For the first two years of my career this was not a big problem. We rarely had bugs in our data access code as it mostly consisted of simple, straight forward code. So I hadn’t really given it much thought. Until lately that is.

Then we started to get performance issues as we got some really large organizations to use or software. To resolve the performance issues we made our data access smarter so it could make more efficient queries to the database. As smarter often means more code, or at least added complexity, I saw the need of automatic tests to guarantee the quality of the code.

So, I read some articles on using SQLite with NHibernate. After some pain setting it all up, I accomplished my goal of easy data access testing. So say that I want to test GetCustomerByName in the following class (in real life I wouldn’t test methods that are this simple, but it’s just to show the idea):

public class CustomerDao

{

    private readonly INHibernateManager _sessionManager;

 

    public CustomerDao(INHibernateManager sessionManager)

    {

        _sessionManager = sessionManager;

    }

 

    public Customer GetCustomerByName(string name)

    {

        var session = _sessionManager.CurrentSession;

 

        return session.CreateQuery("from Customer where Name = :name")
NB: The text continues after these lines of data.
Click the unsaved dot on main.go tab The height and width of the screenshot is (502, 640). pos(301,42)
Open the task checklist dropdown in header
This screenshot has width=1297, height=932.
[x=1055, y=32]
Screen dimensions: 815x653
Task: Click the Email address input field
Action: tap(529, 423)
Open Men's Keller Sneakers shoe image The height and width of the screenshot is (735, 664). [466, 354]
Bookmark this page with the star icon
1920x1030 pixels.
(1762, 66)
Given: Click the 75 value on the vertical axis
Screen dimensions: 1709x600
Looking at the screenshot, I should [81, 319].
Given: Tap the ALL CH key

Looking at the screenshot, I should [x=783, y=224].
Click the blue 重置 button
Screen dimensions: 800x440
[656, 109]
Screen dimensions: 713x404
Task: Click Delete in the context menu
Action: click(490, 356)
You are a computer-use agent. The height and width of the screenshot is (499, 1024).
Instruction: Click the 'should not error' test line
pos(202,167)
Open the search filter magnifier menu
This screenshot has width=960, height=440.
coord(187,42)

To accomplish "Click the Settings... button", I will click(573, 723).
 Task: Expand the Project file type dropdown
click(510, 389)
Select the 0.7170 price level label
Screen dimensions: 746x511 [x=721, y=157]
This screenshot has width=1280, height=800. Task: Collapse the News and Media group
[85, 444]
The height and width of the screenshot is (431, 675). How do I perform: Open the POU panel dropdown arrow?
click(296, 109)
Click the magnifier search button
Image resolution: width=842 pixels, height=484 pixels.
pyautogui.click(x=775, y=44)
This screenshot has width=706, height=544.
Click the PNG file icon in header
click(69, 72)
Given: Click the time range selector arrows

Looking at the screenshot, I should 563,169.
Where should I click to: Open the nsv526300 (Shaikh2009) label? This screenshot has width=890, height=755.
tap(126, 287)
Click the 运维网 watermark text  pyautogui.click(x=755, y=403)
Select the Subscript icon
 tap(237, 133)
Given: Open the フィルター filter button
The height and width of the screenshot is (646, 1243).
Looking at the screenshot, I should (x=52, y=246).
            .SetParameter("name", name)

            .UniqueResult<Customer>();

    }

}

Then I can write a test like this:

public class CustomerDaoTest : BaseTest

{

    [Test]

    public void CanGetCustomerByName()

    {

        Database.Init();

        var customerA = new Customer { Name = "A" };

        var customerB = new Customer { Name = "B" };             

        Database.Save(customerA, customerB);       

        var customerDao = new CustomerDao(Database);

 

        var result = customerDao.GetCustomerByName("B");

 

        Assert.That(result, Is.EqualTo(customerB));

    }

}

For this to work I have a class called TestDatabase with the following code:

public class TestDatabase : INHibernateManager

{

    private static ISessionFactory m_sessionFactory;       

    private static SchemaExport SchemaExport;

    private ISession m_session;

 

    public void Init()

    {

        if (m_sessionFactory == null)

        {

            Configuration config = CreateNHibernateConfig();

 

            m_sessionFactory = config.BuildSessionFactory();

 

            SchemaExport = new SchemaExport(config);

        }

        if (m_session != null)

        {

            m_session.Close();

        }

        m_session = m_sessionFactory.OpenSession();

        m_session.BeginTransaction();

 

        var connection = m_session.Connection;

        SchemaExport.Execute(false, true, false, false, connection, null);

    }

 

    private static Configuration CreateNHibernateConfig()

    {

        Configuration config = new Configuration();

        config.Properties.Clear();

 

        config.SetProperty("hibernate.connection.driver_class",

            "NHibernate.Driver.SQLite20Driver");

        config.SetProperty("hibernate.dialect", "NHibernate.Dialect.SQLiteDialect");

        config.SetProperty("hibernate.connection.connection_string",

            "Data Source=:memory:;Version=3;New=True;");

        config.SetProperty("hibernate.cache.use_second_level_cache", "false");

        config.SetProperty("hibernate.hbm2ddl.auto", "create");

 

        config.AddAssembly("MyAssembly"); // Change this to your assembly

 

        return config;

    }

 

    public ISession Session

    {

        get { return m_session; }

    }

 

    public void Save(params object[] entities)

    {

        foreach (var entity in entities)

        {

            Session.Save(entity);

        }

        Session.Flush();

    }

 

    ISession INHibernateManager.CurrentSession

    {

        get { return m_session; }

    }

}

And I’ve also added the following field to my BaseTest class:

[TestFixture]

public class BaseTest

{

    protected readonly TestDatabase Database = new TestDatabase();

 

    // More code here...

}

So, in summary, I’ve shown a pretty easy way of doing database testing. Even though the method under test was really simple in the example, the same technique could be used for much more complex scenarios.